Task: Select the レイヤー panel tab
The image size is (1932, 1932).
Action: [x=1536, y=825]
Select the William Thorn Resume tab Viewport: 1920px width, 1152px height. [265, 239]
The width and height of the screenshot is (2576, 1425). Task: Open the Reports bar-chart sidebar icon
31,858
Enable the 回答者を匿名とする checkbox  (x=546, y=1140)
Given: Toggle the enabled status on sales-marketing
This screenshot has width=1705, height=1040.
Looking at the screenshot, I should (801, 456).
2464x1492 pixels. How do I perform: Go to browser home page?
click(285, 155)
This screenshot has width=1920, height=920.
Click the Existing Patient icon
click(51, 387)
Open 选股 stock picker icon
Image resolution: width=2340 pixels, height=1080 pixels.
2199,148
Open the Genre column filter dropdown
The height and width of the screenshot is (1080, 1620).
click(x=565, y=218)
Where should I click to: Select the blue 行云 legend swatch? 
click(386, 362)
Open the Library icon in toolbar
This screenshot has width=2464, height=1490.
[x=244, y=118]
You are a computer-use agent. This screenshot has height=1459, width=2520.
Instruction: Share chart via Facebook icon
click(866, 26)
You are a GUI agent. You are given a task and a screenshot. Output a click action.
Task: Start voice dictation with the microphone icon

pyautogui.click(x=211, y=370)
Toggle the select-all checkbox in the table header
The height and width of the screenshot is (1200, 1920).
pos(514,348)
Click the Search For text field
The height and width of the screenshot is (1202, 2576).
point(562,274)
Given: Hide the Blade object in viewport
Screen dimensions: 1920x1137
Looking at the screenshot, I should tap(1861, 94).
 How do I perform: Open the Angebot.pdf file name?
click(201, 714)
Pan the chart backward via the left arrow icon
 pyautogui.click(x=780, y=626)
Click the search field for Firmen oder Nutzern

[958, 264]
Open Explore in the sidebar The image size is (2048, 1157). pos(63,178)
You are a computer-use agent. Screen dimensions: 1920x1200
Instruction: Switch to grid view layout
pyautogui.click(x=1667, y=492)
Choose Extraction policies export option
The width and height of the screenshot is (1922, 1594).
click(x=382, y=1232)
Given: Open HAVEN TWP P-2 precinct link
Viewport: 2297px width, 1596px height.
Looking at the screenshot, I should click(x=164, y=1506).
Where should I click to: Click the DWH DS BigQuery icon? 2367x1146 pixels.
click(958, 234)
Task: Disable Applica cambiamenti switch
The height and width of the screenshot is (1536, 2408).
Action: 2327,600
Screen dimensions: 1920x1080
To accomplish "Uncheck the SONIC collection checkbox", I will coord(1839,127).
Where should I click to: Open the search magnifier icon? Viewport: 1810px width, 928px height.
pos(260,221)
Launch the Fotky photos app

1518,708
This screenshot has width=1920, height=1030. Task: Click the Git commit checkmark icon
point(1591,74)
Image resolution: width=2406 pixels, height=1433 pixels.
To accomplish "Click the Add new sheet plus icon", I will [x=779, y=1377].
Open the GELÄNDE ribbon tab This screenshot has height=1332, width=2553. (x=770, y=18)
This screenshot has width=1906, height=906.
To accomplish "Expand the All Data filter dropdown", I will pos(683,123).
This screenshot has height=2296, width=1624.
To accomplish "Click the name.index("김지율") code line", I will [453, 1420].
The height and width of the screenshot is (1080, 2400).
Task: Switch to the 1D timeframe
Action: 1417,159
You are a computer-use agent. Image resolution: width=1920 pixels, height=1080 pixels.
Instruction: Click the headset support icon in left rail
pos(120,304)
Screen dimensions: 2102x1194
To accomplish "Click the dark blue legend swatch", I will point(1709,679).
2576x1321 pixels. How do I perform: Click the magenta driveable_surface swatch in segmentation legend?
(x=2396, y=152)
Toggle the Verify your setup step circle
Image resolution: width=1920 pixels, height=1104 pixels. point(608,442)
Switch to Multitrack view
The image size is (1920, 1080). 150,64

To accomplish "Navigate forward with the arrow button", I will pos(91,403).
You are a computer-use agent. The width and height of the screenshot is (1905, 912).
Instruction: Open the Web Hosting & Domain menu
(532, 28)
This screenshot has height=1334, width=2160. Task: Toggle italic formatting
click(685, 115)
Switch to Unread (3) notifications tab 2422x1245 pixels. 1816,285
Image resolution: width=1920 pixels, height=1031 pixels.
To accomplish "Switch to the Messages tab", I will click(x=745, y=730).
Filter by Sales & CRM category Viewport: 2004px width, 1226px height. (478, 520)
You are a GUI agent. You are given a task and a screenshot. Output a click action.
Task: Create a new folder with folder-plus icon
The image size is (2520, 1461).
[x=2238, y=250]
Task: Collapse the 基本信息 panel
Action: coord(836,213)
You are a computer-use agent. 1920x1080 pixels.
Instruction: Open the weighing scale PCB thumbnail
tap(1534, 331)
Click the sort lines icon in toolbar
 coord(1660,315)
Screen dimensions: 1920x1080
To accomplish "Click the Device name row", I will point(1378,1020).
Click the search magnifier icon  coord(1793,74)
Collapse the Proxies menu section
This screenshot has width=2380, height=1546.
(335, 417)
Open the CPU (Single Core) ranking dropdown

▶ **TASK STATEMENT**:
Give the listing again, exactly as it was written.

▶ **SOLUTION TO THE PROBLEM**:
Task: Select the レイヤー panel tab
The image size is (1932, 1932).
Action: [x=1536, y=825]
Select the William Thorn Resume tab Viewport: 1920px width, 1152px height. [265, 239]
The width and height of the screenshot is (2576, 1425). Task: Open the Reports bar-chart sidebar icon
31,858
Enable the 回答者を匿名とする checkbox  (x=546, y=1140)
Given: Toggle the enabled status on sales-marketing
This screenshot has width=1705, height=1040.
Looking at the screenshot, I should (801, 456).
2464x1492 pixels. How do I perform: Go to browser home page?
click(285, 155)
This screenshot has width=1920, height=920.
Click the Existing Patient icon
click(51, 387)
Open 选股 stock picker icon
Image resolution: width=2340 pixels, height=1080 pixels.
2199,148
Open the Genre column filter dropdown
The height and width of the screenshot is (1080, 1620).
click(x=565, y=218)
Where should I click to: Select the blue 行云 legend swatch? 
click(386, 362)
Open the Library icon in toolbar
This screenshot has width=2464, height=1490.
[x=244, y=118]
You are a computer-use agent. This screenshot has height=1459, width=2520.
Instruction: Share chart via Facebook icon
click(866, 26)
You are a GUI agent. You are given a task and a screenshot. Output a click action.
Task: Start voice dictation with the microphone icon

pyautogui.click(x=211, y=370)
Toggle the select-all checkbox in the table header
The height and width of the screenshot is (1200, 1920).
pos(514,348)
Click the Search For text field
The height and width of the screenshot is (1202, 2576).
point(562,274)
Given: Hide the Blade object in viewport
Screen dimensions: 1920x1137
Looking at the screenshot, I should tap(1861, 94).
 How do I perform: Open the Angebot.pdf file name?
click(201, 714)
Pan the chart backward via the left arrow icon
 pyautogui.click(x=780, y=626)
Click the search field for Firmen oder Nutzern

[958, 264]
Open Explore in the sidebar The image size is (2048, 1157). pos(63,178)
You are a computer-use agent. Screen dimensions: 1920x1200
Instruction: Switch to grid view layout
pyautogui.click(x=1667, y=492)
Choose Extraction policies export option
The width and height of the screenshot is (1922, 1594).
click(x=382, y=1232)
Given: Open HAVEN TWP P-2 precinct link
Viewport: 2297px width, 1596px height.
Looking at the screenshot, I should click(x=164, y=1506).
Where should I click to: Click the DWH DS BigQuery icon? 2367x1146 pixels.
click(958, 234)
Task: Disable Applica cambiamenti switch
The height and width of the screenshot is (1536, 2408).
Action: 2327,600
Screen dimensions: 1920x1080
To accomplish "Uncheck the SONIC collection checkbox", I will coord(1839,127).
Where should I click to: Open the search magnifier icon? Viewport: 1810px width, 928px height.
pos(260,221)
Launch the Fotky photos app

1518,708
This screenshot has width=1920, height=1030. Task: Click the Git commit checkmark icon
point(1591,74)
Image resolution: width=2406 pixels, height=1433 pixels.
To accomplish "Click the Add new sheet plus icon", I will [x=779, y=1377].
Open the GELÄNDE ribbon tab This screenshot has height=1332, width=2553. (x=770, y=18)
This screenshot has width=1906, height=906.
To accomplish "Expand the All Data filter dropdown", I will pos(683,123).
This screenshot has height=2296, width=1624.
To accomplish "Click the name.index("김지율") code line", I will [453, 1420].
The height and width of the screenshot is (1080, 2400).
Task: Switch to the 1D timeframe
Action: 1417,159
You are a computer-use agent. Image resolution: width=1920 pixels, height=1080 pixels.
Instruction: Click the headset support icon in left rail
pos(120,304)
Screen dimensions: 2102x1194
To accomplish "Click the dark blue legend swatch", I will point(1709,679).
2576x1321 pixels. How do I perform: Click the magenta driveable_surface swatch in segmentation legend?
(x=2396, y=152)
Toggle the Verify your setup step circle
Image resolution: width=1920 pixels, height=1104 pixels. point(608,442)
Switch to Multitrack view
The image size is (1920, 1080). 150,64

To accomplish "Navigate forward with the arrow button", I will pos(91,403).
You are a computer-use agent. The width and height of the screenshot is (1905, 912).
Instruction: Open the Web Hosting & Domain menu
(532, 28)
This screenshot has height=1334, width=2160. Task: Toggle italic formatting
click(685, 115)
Switch to Unread (3) notifications tab 2422x1245 pixels. 1816,285
Image resolution: width=1920 pixels, height=1031 pixels.
To accomplish "Switch to the Messages tab", I will click(x=745, y=730).
Filter by Sales & CRM category Viewport: 2004px width, 1226px height. (478, 520)
You are a GUI agent. You are given a task and a screenshot. Output a click action.
Task: Create a new folder with folder-plus icon
The image size is (2520, 1461).
[x=2238, y=250]
Task: Collapse the 基本信息 panel
Action: coord(836,213)
You are a computer-use agent. 1920x1080 pixels.
Instruction: Open the weighing scale PCB thumbnail
tap(1534, 331)
Click the sort lines icon in toolbar
 coord(1660,315)
Screen dimensions: 1920x1080
To accomplish "Click the Device name row", I will point(1378,1020).
Click the search magnifier icon  coord(1793,74)
Collapse the Proxies menu section
This screenshot has width=2380, height=1546.
(335, 417)
Open the CPU (Single Core) ranking dropdown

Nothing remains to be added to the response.